Island Getaway

Writer Amber Gibson | May 5, 2016

Some travellers experience the British Virgin Islands by sailing on a private charter yacht for flexibility and convenience, to see as many different islands as possible. The archipelago consists of 60 islands and keys, many of which are uninhabited. The most luxurious resorts are on small, remote islands, each with their own idiosyncrasies. A couple of commonalities include American-made cars driving on the left side of the road and wild chickens roaming free in the streets.

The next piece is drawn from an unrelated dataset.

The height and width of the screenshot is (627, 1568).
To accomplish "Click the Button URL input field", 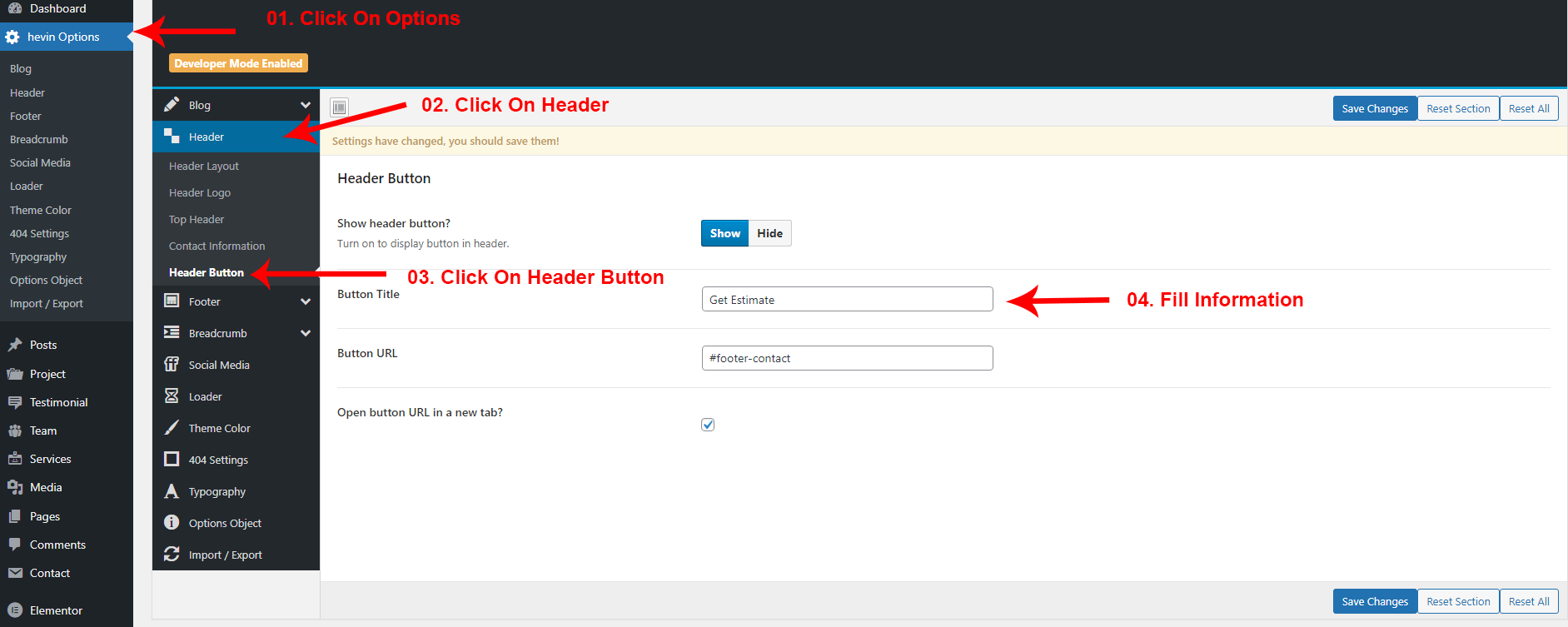I will click(847, 358).
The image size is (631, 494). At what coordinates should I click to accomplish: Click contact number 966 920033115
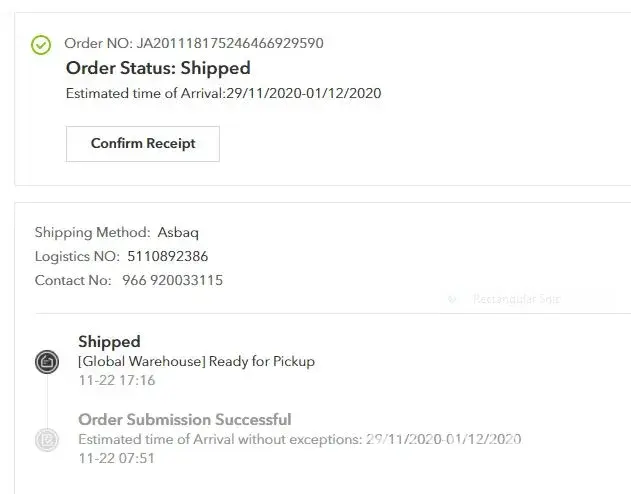click(x=172, y=280)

In the 17th and 18th centuries, privateers and pirates ruled the seas here, but today tourism and offshore financial services are the most important industries. North Americans and Brits make up the largest contingent of tourists, particularly during the winter. With a population of just 26,000 residents and one of the highest per capita incomes in the Caribbean, these idyllic islands are the perfect escape from hectic city living. You’ll meet plenty of expats working at various resorts, and the few who become permanent citizens are considered ‘belongers’ by local islanders.

Peter Island Resort & Spa

Guests stepping off the ferry at this private retreat are greeted with a refreshing cold towel and rum cocktail chock full of freshly grated ginger to soothe queasy stomachs. Thoughtful touches like these and exceedingly friendly service make every guest feel instantly at home, whether it’s your first visit or twentieth. There are just 52 rooms and three villas on the 1,800-acre island and 83 per cent of the land is left completely untouched, inhabited by wild goats and iguanas. Seclusion never leads to boredom here though – there’s far too much to explore, both on foot and at sea. Book a romantic, private afternoon at Honeymoon Beach, go beachcombing at Big Reef Bay or try snorkelling at White Bay. Take a leisurely walk or jog around the verdant island, with playful white and yellow butterflies flitting about to keep you company.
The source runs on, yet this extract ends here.